### Task prompt:
Every record must appear in your reply exactly as written.

------ Material supplied

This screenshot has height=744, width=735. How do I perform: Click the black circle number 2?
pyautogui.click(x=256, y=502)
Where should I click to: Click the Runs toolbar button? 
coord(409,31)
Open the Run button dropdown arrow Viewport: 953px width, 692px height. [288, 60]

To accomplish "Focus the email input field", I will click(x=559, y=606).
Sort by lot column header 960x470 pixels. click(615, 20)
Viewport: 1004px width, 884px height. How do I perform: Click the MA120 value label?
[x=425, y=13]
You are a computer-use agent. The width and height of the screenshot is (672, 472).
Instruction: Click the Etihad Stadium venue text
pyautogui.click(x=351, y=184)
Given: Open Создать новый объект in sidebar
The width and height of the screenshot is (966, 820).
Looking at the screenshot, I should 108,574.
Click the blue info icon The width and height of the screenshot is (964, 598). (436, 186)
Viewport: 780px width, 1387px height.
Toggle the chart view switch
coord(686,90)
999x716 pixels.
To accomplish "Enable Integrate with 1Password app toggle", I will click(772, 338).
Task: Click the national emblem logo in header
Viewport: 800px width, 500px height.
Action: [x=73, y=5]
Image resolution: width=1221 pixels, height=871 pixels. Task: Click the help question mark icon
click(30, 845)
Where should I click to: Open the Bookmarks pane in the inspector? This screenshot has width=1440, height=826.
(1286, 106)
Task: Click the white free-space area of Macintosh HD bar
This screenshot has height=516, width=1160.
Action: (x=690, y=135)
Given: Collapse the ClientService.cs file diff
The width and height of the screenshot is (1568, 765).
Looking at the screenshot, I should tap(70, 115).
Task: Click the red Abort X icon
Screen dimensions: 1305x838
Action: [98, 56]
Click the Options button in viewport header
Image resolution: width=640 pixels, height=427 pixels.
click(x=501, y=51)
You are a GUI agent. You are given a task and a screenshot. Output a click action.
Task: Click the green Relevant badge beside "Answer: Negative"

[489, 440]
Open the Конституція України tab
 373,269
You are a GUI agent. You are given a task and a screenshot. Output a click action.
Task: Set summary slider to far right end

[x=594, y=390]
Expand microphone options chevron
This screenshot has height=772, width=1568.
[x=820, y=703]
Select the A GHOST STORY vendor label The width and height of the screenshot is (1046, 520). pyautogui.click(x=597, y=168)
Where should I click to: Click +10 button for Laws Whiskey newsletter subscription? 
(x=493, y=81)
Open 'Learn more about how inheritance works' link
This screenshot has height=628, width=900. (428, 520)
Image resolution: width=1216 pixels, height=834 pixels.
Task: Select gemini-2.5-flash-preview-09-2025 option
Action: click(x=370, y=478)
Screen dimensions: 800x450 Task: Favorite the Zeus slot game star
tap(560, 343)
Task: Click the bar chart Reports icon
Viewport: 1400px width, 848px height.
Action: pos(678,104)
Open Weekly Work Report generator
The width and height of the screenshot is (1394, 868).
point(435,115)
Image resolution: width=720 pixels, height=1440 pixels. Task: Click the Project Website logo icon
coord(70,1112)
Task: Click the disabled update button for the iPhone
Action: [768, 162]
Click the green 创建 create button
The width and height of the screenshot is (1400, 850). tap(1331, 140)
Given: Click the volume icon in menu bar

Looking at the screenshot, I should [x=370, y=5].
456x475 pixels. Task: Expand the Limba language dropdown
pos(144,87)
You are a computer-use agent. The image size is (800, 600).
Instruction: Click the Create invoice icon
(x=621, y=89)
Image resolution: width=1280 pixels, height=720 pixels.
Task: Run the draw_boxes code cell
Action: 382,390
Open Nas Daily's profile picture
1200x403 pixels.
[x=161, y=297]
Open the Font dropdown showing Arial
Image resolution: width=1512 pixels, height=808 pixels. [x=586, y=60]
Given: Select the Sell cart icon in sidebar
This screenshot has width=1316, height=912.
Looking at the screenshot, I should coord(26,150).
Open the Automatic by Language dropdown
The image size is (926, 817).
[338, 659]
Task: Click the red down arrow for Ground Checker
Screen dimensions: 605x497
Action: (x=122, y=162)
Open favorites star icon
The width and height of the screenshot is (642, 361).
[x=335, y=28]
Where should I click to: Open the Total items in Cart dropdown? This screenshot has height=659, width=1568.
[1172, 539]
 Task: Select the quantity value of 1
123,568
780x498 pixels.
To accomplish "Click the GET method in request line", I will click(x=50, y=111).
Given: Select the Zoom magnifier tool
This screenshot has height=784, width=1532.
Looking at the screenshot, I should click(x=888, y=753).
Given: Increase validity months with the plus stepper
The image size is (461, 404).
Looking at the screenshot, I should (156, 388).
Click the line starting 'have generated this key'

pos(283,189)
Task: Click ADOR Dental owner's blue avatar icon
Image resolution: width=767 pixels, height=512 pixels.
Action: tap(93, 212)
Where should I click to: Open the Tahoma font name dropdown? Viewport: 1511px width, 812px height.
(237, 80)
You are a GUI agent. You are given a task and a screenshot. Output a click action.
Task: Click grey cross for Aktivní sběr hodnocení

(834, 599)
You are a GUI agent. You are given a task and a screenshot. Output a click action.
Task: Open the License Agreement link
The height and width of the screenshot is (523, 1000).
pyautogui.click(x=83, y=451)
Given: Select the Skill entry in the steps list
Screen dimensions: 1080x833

------------

### Finished task:
This screenshot has height=744, width=735. How do I perform: Click the black circle number 2?
pyautogui.click(x=256, y=502)
Where should I click to: Click the Runs toolbar button? 
coord(409,31)
Open the Run button dropdown arrow Viewport: 953px width, 692px height. [288, 60]

To accomplish "Focus the email input field", I will click(x=559, y=606).
Sort by lot column header 960x470 pixels. click(615, 20)
Viewport: 1004px width, 884px height. How do I perform: Click the MA120 value label?
[x=425, y=13]
You are a computer-use agent. The width and height of the screenshot is (672, 472).
Instruction: Click the Etihad Stadium venue text
pyautogui.click(x=351, y=184)
Given: Open Создать новый объект in sidebar
The width and height of the screenshot is (966, 820).
Looking at the screenshot, I should 108,574.
Click the blue info icon The width and height of the screenshot is (964, 598). (436, 186)
Viewport: 780px width, 1387px height.
Toggle the chart view switch
coord(686,90)
999x716 pixels.
To accomplish "Enable Integrate with 1Password app toggle", I will click(772, 338).
Task: Click the national emblem logo in header
Viewport: 800px width, 500px height.
Action: [x=73, y=5]
Image resolution: width=1221 pixels, height=871 pixels. Task: Click the help question mark icon
click(30, 845)
Where should I click to: Open the Bookmarks pane in the inspector? This screenshot has width=1440, height=826.
(1286, 106)
Task: Click the white free-space area of Macintosh HD bar
This screenshot has height=516, width=1160.
Action: (x=690, y=135)
Given: Collapse the ClientService.cs file diff
The width and height of the screenshot is (1568, 765).
Looking at the screenshot, I should tap(70, 115).
Task: Click the red Abort X icon
Screen dimensions: 1305x838
Action: [98, 56]
Click the Options button in viewport header
Image resolution: width=640 pixels, height=427 pixels.
click(x=501, y=51)
You are a GUI agent. You are given a task and a screenshot. Output a click action.
Task: Click the green Relevant badge beside "Answer: Negative"

[489, 440]
Open the Конституція України tab
 373,269
You are a GUI agent. You are given a task and a screenshot. Output a click action.
Task: Set summary slider to far right end

[x=594, y=390]
Expand microphone options chevron
This screenshot has height=772, width=1568.
[x=820, y=703]
Select the A GHOST STORY vendor label The width and height of the screenshot is (1046, 520). pyautogui.click(x=597, y=168)
Where should I click to: Click +10 button for Laws Whiskey newsletter subscription? 
(x=493, y=81)
Open 'Learn more about how inheritance works' link
This screenshot has height=628, width=900. (428, 520)
Image resolution: width=1216 pixels, height=834 pixels.
Task: Select gemini-2.5-flash-preview-09-2025 option
Action: click(x=370, y=478)
Screen dimensions: 800x450 Task: Favorite the Zeus slot game star
tap(560, 343)
Task: Click the bar chart Reports icon
Viewport: 1400px width, 848px height.
Action: pos(678,104)
Open Weekly Work Report generator
The width and height of the screenshot is (1394, 868).
point(435,115)
Image resolution: width=720 pixels, height=1440 pixels. Task: Click the Project Website logo icon
coord(70,1112)
Task: Click the disabled update button for the iPhone
Action: [768, 162]
Click the green 创建 create button
The width and height of the screenshot is (1400, 850). tap(1331, 140)
Given: Click the volume icon in menu bar

Looking at the screenshot, I should [x=370, y=5].
456x475 pixels. Task: Expand the Limba language dropdown
pos(144,87)
You are a computer-use agent. The image size is (800, 600).
Instruction: Click the Create invoice icon
(x=621, y=89)
Image resolution: width=1280 pixels, height=720 pixels.
Task: Run the draw_boxes code cell
Action: 382,390
Open Nas Daily's profile picture
1200x403 pixels.
[x=161, y=297]
Open the Font dropdown showing Arial
Image resolution: width=1512 pixels, height=808 pixels. [x=586, y=60]
Given: Select the Sell cart icon in sidebar
This screenshot has width=1316, height=912.
Looking at the screenshot, I should coord(26,150).
Open the Automatic by Language dropdown
The image size is (926, 817).
[338, 659]
Task: Click the red down arrow for Ground Checker
Screen dimensions: 605x497
Action: (x=122, y=162)
Open favorites star icon
The width and height of the screenshot is (642, 361).
[x=335, y=28]
Where should I click to: Open the Total items in Cart dropdown? This screenshot has height=659, width=1568.
[1172, 539]
 Task: Select the quantity value of 1
123,568
780x498 pixels.
To accomplish "Click the GET method in request line", I will click(x=50, y=111).
Given: Select the Zoom magnifier tool
This screenshot has height=784, width=1532.
Looking at the screenshot, I should click(x=888, y=753).
Given: Increase validity months with the plus stepper
The image size is (461, 404).
Looking at the screenshot, I should (156, 388).
Click the line starting 'have generated this key'

pos(283,189)
Task: Click ADOR Dental owner's blue avatar icon
Image resolution: width=767 pixels, height=512 pixels.
Action: tap(93, 212)
Where should I click to: Open the Tahoma font name dropdown? Viewport: 1511px width, 812px height.
(237, 80)
You are a GUI agent. You are given a task and a screenshot. Output a click action.
Task: Click grey cross for Aktivní sběr hodnocení

(834, 599)
You are a GUI agent. You are given a task and a screenshot. Output a click action.
Task: Open the License Agreement link
The height and width of the screenshot is (523, 1000).
pyautogui.click(x=83, y=451)
Given: Select the Skill entry in the steps list
Screen dimensions: 1080x833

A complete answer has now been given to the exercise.